→ **Problem requirements**
Reproduce the listing verbatim, starting at the line containing "Open the Messages tab" and continuing through the final line of the listing, with both of those lines included.

→ **Data entries**

........

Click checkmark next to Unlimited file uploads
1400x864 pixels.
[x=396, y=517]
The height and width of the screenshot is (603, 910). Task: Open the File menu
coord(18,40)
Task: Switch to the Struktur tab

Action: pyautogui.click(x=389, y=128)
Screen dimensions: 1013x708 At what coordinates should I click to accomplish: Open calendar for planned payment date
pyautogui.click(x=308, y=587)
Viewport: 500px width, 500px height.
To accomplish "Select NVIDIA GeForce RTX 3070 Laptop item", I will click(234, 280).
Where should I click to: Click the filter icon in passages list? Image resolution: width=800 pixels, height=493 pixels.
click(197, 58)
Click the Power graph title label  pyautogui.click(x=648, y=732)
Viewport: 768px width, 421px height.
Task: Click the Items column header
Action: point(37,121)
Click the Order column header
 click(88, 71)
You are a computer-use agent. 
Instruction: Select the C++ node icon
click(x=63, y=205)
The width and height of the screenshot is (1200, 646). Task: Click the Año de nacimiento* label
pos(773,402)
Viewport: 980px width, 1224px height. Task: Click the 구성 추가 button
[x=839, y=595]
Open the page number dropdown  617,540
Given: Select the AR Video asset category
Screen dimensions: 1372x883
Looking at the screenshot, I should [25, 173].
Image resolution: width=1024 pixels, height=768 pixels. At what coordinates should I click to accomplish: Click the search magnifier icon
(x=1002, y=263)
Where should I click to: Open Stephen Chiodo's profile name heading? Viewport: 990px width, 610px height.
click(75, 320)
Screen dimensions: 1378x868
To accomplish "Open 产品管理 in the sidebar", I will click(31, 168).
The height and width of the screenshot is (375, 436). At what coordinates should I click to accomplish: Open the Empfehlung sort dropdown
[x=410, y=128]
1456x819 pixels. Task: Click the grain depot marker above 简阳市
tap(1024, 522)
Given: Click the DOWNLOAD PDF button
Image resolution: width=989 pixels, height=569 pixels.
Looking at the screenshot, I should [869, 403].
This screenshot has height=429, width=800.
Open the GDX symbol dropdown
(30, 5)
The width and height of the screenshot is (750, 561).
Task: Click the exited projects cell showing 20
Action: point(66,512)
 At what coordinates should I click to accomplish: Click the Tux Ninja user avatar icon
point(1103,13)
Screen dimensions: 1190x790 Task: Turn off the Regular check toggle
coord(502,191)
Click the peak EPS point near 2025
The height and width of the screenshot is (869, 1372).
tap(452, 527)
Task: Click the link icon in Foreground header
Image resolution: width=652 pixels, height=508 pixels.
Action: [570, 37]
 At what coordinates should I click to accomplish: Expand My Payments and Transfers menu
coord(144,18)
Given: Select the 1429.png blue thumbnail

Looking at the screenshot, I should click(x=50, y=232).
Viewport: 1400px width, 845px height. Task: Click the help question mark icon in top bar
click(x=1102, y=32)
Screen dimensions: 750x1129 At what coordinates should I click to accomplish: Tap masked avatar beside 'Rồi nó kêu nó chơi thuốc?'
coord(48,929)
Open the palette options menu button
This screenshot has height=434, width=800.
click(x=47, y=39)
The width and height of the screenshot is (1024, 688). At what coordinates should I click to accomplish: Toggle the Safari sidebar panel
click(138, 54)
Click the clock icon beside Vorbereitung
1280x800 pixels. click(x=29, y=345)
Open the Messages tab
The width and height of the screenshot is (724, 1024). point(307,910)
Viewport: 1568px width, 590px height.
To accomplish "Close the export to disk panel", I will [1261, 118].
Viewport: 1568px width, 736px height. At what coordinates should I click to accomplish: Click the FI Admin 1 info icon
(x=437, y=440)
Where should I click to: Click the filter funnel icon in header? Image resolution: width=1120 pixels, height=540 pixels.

........

→ **Answer for the task**
Open the Messages tab
The width and height of the screenshot is (724, 1024). point(307,910)
Viewport: 1568px width, 590px height.
To accomplish "Close the export to disk panel", I will [1261, 118].
Viewport: 1568px width, 736px height. At what coordinates should I click to accomplish: Click the FI Admin 1 info icon
(x=437, y=440)
Where should I click to: Click the filter funnel icon in header? Image resolution: width=1120 pixels, height=540 pixels.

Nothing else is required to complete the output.